**Text provided:**
____________________
Karl von Drais And The Laufmaschine

Mar 21, 2024 0 comments

In April 1815, Mount Tambora on the island of Sumbawa in present-day Indonesia, erupted with a violence never seen before in recorded history. A massive amount of pulverized rock, weighing an estimated 10 billion tons, was ejected into the atmosphere. These rocks and ash reached into the stratosphere where it spread out enveloping the skies and blocking the sun for months on end. The eruption also released a substantial quantity of sulfur dioxide into the atmosphere, leading to the formation of sulfate aerosols, which caused significant cooling of the Earth's surface. The cold and the altered weather patterns triggered crop failures and famine across many parts of the world.

Karl von Drais riding his draisine

The resultant scarcity of resources profoundly impacted daily life, rendering people unable to feed their beasts of burden and traditional modes of transportation such as horses and mules. It was within this challenging context that Karl von Drais, a young German inventor, found inspiration to devise a novel means of locomotion that didn’t rely on equine power. This creative impetus resulted in the invention of the world’s first two-wheeled vehicle.

Laufmaschine or the “running machine” comprised of two wheels, with both wheels in line— a form so familiar today in bicycles and bikes. The machine was made of wood, and comprised a horizontal bar which connected two spoked wooden wheels. A small cushioned leather seat was positioned in the middle of the bar to provide some comfort for the rider. A vertical pole with a set of handle bars was connect to the wheel at the front of the vehicle to provide for steering.

The propulsion of the vehicle relied entirely on the rider's physical exertion. The rider would sit on the cushioned seat and use their feet to push off from the ground, moving back and forth to gain momentum. Each push would propel the machine significantly farther than an individual could traverse on foot alone.

Karl von Drais

On 12 June 1817, Von Drais set off from Mannheim along the best roads to Baden straddled on his Laufmaschine. Journeying in a roughly southwesterly direction, he covered a distance close to 7 kilometers before reaching a prominent coaching inn along the route, the Schwetzinger Relaishaus. While it remains uncertain whether Von Drais paused at the inn for refreshment, historical records affirm that his round trip lasted just over an hour—a duration less than half the time it would have taken him to walk the same route from Mannheim to the inn and back.

Six months later, Von Drais applied for a patent in France, introducing the term vélocipède to describe his invention. His patent application was successful, and the vehicle quickly captured the imagination of French society, earning the moniker draisienne in homage to its creator. Von Drais showcased his pioneering "running machine" across several European capitals, captivating large audiences with its novel design and functionality. The demonstrations sparked considerable interest, resulting in numerous orders for the man-powered vehicle. Because Von Drais personally constructed each unit, it led to prolonged delivery times. Consequently, the initial fervor surrounding the machine waned in Europe by the year's end. Neverthless, recognizing the growing demand, manufacturers in France and England sought to capitalize on the popularity of the vélocipède by producing their own versions. Among these, the variant engineered by London-based coach-maker Denis Johnson emerged as the most practical.
____________________
Dataset entries:

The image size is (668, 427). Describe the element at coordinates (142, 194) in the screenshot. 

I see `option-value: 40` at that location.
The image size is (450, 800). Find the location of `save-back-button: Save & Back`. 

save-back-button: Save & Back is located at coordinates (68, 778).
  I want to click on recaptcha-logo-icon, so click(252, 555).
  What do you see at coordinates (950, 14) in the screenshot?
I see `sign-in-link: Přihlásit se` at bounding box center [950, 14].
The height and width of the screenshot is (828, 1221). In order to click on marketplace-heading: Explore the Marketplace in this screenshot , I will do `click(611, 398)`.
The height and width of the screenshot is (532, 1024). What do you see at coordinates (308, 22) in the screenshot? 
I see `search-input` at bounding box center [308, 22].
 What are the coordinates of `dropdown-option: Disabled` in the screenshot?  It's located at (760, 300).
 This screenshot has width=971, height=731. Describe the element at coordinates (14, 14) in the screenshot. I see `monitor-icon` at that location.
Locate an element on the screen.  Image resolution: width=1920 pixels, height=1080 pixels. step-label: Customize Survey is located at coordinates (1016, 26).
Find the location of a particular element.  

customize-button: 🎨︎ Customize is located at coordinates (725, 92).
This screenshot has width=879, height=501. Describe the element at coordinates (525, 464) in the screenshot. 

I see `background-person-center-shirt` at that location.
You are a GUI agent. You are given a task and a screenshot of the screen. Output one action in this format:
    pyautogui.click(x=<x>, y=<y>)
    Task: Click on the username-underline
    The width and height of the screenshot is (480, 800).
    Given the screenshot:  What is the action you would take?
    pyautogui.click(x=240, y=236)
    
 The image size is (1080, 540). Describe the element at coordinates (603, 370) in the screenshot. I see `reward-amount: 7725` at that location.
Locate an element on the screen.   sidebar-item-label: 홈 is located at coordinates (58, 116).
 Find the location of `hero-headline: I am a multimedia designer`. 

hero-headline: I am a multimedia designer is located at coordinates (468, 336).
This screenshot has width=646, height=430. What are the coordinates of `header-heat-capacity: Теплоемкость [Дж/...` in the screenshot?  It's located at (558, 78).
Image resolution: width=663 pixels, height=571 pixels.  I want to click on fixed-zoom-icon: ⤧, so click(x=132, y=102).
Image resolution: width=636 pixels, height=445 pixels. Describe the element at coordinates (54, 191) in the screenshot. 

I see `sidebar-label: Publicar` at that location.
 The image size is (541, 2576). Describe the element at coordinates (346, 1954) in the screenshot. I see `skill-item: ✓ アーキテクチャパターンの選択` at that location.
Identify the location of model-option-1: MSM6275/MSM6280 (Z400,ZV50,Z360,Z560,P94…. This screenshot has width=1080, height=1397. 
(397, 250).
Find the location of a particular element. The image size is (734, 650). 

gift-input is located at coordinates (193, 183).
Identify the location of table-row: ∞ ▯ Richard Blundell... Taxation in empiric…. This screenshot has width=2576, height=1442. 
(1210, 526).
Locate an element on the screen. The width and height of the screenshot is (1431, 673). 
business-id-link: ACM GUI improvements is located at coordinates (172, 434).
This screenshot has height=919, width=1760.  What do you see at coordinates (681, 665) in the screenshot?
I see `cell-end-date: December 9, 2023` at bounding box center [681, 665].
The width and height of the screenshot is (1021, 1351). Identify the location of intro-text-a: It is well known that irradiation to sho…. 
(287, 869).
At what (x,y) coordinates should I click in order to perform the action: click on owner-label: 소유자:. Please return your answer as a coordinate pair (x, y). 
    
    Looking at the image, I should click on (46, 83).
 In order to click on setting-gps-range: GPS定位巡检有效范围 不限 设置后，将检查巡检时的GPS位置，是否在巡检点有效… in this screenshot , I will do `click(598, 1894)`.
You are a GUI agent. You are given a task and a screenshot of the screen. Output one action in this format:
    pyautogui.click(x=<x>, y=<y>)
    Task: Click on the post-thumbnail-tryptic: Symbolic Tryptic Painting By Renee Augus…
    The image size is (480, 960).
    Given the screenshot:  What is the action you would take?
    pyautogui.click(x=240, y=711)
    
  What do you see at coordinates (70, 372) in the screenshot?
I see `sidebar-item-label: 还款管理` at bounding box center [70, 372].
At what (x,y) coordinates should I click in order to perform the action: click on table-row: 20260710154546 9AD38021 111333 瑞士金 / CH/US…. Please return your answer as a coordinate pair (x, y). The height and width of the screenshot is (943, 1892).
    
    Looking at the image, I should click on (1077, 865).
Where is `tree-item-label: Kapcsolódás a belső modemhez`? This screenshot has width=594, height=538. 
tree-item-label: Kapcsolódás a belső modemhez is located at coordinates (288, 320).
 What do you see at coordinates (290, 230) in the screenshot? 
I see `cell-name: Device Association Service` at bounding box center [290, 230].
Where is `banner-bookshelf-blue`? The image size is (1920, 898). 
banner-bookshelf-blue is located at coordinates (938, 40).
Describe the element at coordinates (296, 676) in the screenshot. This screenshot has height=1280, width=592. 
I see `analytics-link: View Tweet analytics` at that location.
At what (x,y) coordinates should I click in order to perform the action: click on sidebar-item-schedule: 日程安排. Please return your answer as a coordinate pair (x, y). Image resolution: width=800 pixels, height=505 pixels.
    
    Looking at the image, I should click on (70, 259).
____________________
**Task to complete:**
Reproduce the stretch of the Laufmaschine text from "Karl von Drais And" through "of the world.".

**Solution to this exercise:**
Karl von Drais And The Laufmaschine

Mar 21, 2024 0 comments

In April 1815, Mount Tambora on the island of Sumbawa in present-day Indonesia, erupted with a violence never seen before in recorded history. A massive amount of pulverized rock, weighing an estimated 10 billion tons, was ejected into the atmosphere. These rocks and ash reached into the stratosphere where it spread out enveloping the skies and blocking the sun for months on end. The eruption also released a substantial quantity of sulfur dioxide into the atmosphere, leading to the formation of sulfate aerosols, which caused significant cooling of the Earth's surface. The cold and the altered weather patterns triggered crop failures and famine across many parts of the world.